[PROBLEM]
Please restate, word for word, each line from the one containing "Go to step 2" through the end of the entries below.

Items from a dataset
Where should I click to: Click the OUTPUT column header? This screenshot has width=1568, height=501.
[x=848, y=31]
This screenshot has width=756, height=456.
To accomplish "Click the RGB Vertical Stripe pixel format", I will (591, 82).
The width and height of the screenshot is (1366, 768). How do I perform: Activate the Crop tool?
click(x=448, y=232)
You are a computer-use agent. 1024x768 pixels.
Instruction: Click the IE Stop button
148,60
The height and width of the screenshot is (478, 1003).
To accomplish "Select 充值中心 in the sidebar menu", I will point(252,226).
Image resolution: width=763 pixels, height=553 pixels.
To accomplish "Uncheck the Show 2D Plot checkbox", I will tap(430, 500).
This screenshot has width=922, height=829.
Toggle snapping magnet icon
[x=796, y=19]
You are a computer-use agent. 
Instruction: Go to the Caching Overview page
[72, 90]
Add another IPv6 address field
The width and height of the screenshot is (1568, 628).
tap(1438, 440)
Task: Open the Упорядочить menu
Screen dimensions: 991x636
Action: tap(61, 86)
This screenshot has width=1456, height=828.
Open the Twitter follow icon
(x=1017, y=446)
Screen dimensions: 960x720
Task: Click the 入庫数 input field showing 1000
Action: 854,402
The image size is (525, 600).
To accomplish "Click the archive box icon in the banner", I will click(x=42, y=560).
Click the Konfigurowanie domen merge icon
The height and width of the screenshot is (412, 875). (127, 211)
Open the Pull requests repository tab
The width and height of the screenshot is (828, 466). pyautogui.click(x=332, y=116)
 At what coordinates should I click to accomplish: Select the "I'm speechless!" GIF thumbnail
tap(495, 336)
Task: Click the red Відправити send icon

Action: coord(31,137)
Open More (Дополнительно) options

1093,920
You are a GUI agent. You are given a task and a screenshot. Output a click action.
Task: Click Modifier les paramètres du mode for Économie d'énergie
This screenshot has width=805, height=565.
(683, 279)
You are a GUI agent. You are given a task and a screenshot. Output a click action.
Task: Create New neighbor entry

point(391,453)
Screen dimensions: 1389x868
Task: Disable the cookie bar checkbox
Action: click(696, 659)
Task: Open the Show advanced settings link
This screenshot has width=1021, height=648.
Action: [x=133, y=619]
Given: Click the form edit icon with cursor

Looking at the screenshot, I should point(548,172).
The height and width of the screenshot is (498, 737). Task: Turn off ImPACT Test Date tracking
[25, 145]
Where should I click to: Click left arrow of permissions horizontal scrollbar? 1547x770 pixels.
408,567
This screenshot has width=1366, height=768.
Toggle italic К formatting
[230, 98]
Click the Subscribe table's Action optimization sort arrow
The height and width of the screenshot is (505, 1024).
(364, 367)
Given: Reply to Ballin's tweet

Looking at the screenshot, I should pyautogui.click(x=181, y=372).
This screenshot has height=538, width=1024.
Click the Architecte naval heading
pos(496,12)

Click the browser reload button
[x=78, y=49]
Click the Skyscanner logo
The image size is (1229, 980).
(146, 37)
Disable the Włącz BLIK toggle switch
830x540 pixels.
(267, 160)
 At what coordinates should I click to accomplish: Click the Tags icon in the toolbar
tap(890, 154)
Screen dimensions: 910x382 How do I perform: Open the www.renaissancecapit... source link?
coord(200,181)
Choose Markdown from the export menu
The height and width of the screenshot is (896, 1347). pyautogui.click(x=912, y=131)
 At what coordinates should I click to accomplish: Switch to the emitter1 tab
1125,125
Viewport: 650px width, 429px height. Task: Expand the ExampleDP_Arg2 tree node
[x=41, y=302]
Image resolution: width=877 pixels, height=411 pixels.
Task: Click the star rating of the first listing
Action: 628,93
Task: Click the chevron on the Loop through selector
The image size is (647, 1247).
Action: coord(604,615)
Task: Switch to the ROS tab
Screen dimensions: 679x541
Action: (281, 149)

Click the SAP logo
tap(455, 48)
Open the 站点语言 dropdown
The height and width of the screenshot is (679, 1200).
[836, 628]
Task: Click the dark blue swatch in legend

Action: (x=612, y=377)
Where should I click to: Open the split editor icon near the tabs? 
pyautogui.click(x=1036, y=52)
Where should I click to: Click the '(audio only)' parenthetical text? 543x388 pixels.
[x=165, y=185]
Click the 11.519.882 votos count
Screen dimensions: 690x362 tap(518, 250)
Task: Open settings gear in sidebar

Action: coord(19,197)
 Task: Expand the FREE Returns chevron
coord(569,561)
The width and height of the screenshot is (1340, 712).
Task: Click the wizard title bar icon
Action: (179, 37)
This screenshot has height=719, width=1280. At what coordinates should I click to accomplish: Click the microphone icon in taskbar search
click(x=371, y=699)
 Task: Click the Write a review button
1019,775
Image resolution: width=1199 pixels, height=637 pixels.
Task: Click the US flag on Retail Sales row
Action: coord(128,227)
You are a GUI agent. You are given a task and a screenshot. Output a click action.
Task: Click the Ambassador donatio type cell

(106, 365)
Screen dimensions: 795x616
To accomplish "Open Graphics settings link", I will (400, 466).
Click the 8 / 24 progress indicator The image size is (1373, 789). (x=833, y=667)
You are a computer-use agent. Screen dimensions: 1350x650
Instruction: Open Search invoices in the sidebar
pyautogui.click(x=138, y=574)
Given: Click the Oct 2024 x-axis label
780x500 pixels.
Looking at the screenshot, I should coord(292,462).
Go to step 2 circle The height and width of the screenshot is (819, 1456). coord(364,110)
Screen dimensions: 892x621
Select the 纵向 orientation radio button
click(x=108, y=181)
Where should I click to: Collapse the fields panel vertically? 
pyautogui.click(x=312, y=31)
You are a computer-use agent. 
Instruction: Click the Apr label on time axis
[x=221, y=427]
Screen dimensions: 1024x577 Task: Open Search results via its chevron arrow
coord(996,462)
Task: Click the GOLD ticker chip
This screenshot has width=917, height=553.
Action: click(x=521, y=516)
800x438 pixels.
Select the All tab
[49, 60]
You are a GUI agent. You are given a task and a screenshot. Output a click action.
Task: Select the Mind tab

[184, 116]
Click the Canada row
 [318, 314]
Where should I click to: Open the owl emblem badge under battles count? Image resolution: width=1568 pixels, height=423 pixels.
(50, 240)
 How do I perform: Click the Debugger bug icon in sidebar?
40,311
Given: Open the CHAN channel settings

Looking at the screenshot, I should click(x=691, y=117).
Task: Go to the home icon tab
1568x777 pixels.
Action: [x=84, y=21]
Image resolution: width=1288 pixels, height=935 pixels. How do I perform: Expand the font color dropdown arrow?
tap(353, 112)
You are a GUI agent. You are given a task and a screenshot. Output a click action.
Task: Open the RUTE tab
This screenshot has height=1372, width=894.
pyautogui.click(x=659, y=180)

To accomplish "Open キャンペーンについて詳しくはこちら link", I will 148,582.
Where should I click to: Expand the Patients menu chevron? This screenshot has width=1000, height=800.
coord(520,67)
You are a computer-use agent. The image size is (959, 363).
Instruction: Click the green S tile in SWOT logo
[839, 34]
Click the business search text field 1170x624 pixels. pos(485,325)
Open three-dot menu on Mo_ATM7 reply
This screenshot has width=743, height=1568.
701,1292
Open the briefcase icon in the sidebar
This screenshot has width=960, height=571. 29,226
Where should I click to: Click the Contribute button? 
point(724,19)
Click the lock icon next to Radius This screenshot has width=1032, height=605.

[SOLUTION]
Go to step 2 circle The height and width of the screenshot is (819, 1456). coord(364,110)
Screen dimensions: 892x621
Select the 纵向 orientation radio button
click(x=108, y=181)
Where should I click to: Collapse the fields panel vertically? 
pyautogui.click(x=312, y=31)
You are a computer-use agent. 
Instruction: Click the Apr label on time axis
[x=221, y=427]
Screen dimensions: 1024x577 Task: Open Search results via its chevron arrow
coord(996,462)
Task: Click the GOLD ticker chip
This screenshot has width=917, height=553.
Action: click(x=521, y=516)
800x438 pixels.
Select the All tab
[49, 60]
You are a GUI agent. You are given a task and a screenshot. Output a click action.
Task: Select the Mind tab

[184, 116]
Click the Canada row
 [318, 314]
Where should I click to: Open the owl emblem badge under battles count? Image resolution: width=1568 pixels, height=423 pixels.
(50, 240)
 How do I perform: Click the Debugger bug icon in sidebar?
40,311
Given: Open the CHAN channel settings

Looking at the screenshot, I should click(x=691, y=117).
Task: Go to the home icon tab
1568x777 pixels.
Action: [x=84, y=21]
Image resolution: width=1288 pixels, height=935 pixels. How do I perform: Expand the font color dropdown arrow?
tap(353, 112)
You are a GUI agent. You are given a task and a screenshot. Output a click action.
Task: Open the RUTE tab
This screenshot has height=1372, width=894.
pyautogui.click(x=659, y=180)

To accomplish "Open キャンペーンについて詳しくはこちら link", I will 148,582.
Where should I click to: Expand the Patients menu chevron? This screenshot has width=1000, height=800.
coord(520,67)
You are a computer-use agent. The image size is (959, 363).
Instruction: Click the green S tile in SWOT logo
[839, 34]
Click the business search text field 1170x624 pixels. pos(485,325)
Open three-dot menu on Mo_ATM7 reply
This screenshot has width=743, height=1568.
701,1292
Open the briefcase icon in the sidebar
This screenshot has width=960, height=571. 29,226
Where should I click to: Click the Contribute button? 
point(724,19)
Click the lock icon next to Radius This screenshot has width=1032, height=605.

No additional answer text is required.